Give peace a chance
Walking man stops in Springfield
In the world of Hinduism, orange is the color of renunciation. To dress like a pumpkin is to announce that you’ve spurned possessions, wealth, even family.
In the world of cops, orange is the color of jail. When you get a call that someone dressed in orange is walking solo along the road, you jump in your cruiser to check the guy out. Which is exactly what has happened more than once to Swami Sankarananda, who passed through Springfield last weekend on his way to the East Coast. On foot.
After the usual who-are-you-and-what-are-you-doing, police, satisfied that he isn’t an escaped inmate, have never given him any trouble, says Sankarananda, who declines to say what name he answered to and just what he did for a living before devoting his life to yoga and setting forth from Pasadena, Calif., on Jan. 1. An orange t-shirt emblazoned with white letters proclaims his mission: “Coast 2 Coast Walk For Peace.”
“Clearly, if you read this, it doesn’t say ‘County of,’” Sankarananda told an audience of a few dozen people who came to see him speak on Saturday at the Hindu Temple of Greater Springfield in Chatham.
Although three or four people have flipped him the bird as they whiz past in cars, no one has been rude to his face, Sankarananda says. Indeed, he relies on the kindness of strangers for survival, carrying only a liter of water, a rain poncho, a sleeping bag, a toothbrush, equipment to keep his head shaved, a camera and a few other personal items. It all fits inside a rucksack.
“I try not to take anything for tomorrow, just things for today,” Sankarananda said. “My days are walking down the road and smiling at people and waving. To be honest, walking is very simple. It’s just one step at a time, like everything else we do.”
Some steps, however, are bigger than others. Sankarananda recalled leaving a town for his first day in the desert, where 60 or so miles typically separated water supplies.
Later that day, a white pickup truck pulled up, and the driver gave him a bag filled with water, Gatorade, fruit, shelled walnuts and the same peppermint candies he loved as a child.
That sort of thing kept happening.
“The water bottle, through the whole desert, never stayed empty more than two hours,” Sankarananda said.
Sankarananda, 60, says that he has worn out four pairs of shoes during his journey, and his feet have swelled from size 12 to size 13. He says that he walks about 20 miles a day and sleeps many nights under the stars, although he gets the occasional motel room and also stays in some private homes. He has gone as long as a week without a shower.
With a goal of $850, he has raised $920 through FundRazr, an Internet fundraising website, and is no longer soliciting money online. Sankarananda says that his weekend spent in Springfield was his longest stretch off the road.

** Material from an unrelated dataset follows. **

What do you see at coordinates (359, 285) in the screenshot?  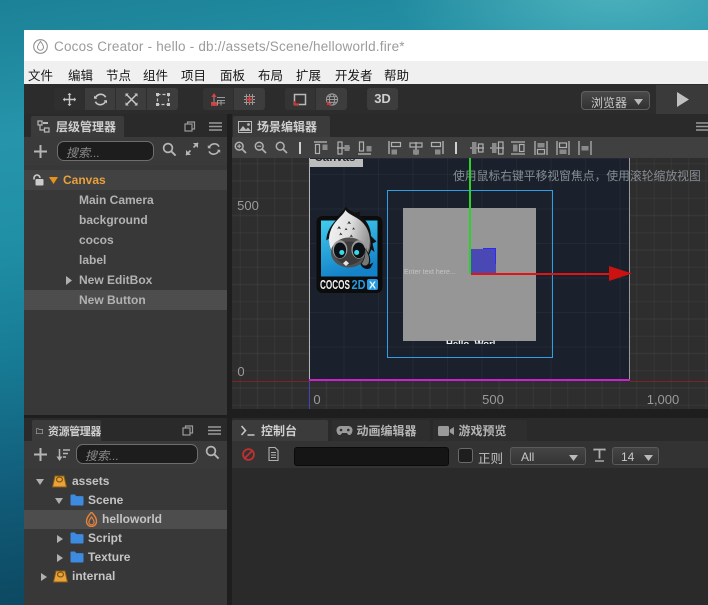 I see `svg-text: 2D` at bounding box center [359, 285].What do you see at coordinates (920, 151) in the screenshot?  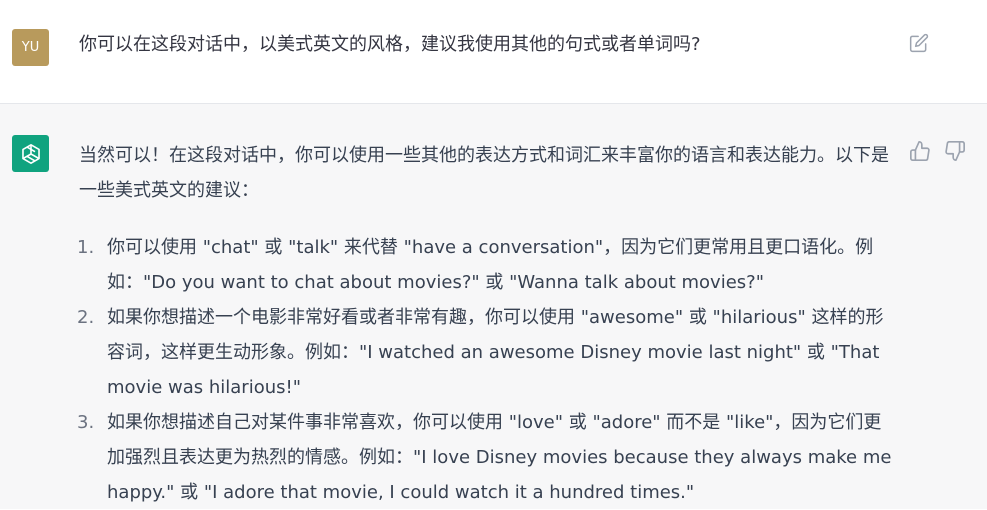 I see `thumbs-up-icon` at bounding box center [920, 151].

The closest he comes to revealing his past is a written biography in which he says that he was once head of a technology company and was offered a job as president of another. Instead, he says that he went to India, where he spent 18 months studying yoga before returning to the United States last fall. On Saturday, he said that he lost his possessions in 2008 but gave no details. It was, he said, the best thing that ever happened to him.
Sankarananda plans to end his journey in Egg Harbor, N.J., the birthplace of Mildred Lisette Norman, who is known as Peace Pilgrim. She began walking across the United States in 1953 with only the clothes on her back and crisscrossed the nation as many as 20 times over 28 years. She died in a 1981 automobile accident. She’d accepted a ride to a speaking engagement.
Noting that a Hindu peace chant repeats the word “peace” three times, Sankarananda told his audience that there are three kinds of peace: Peace from natural disturbances such as tornadoes, peace between nations and communities and peace within oneself. He appears to have realized the third kind.
“I’m perfectly fine living out of that small backpack,” Sankarananda said. “You won’t find anyone happier than me.”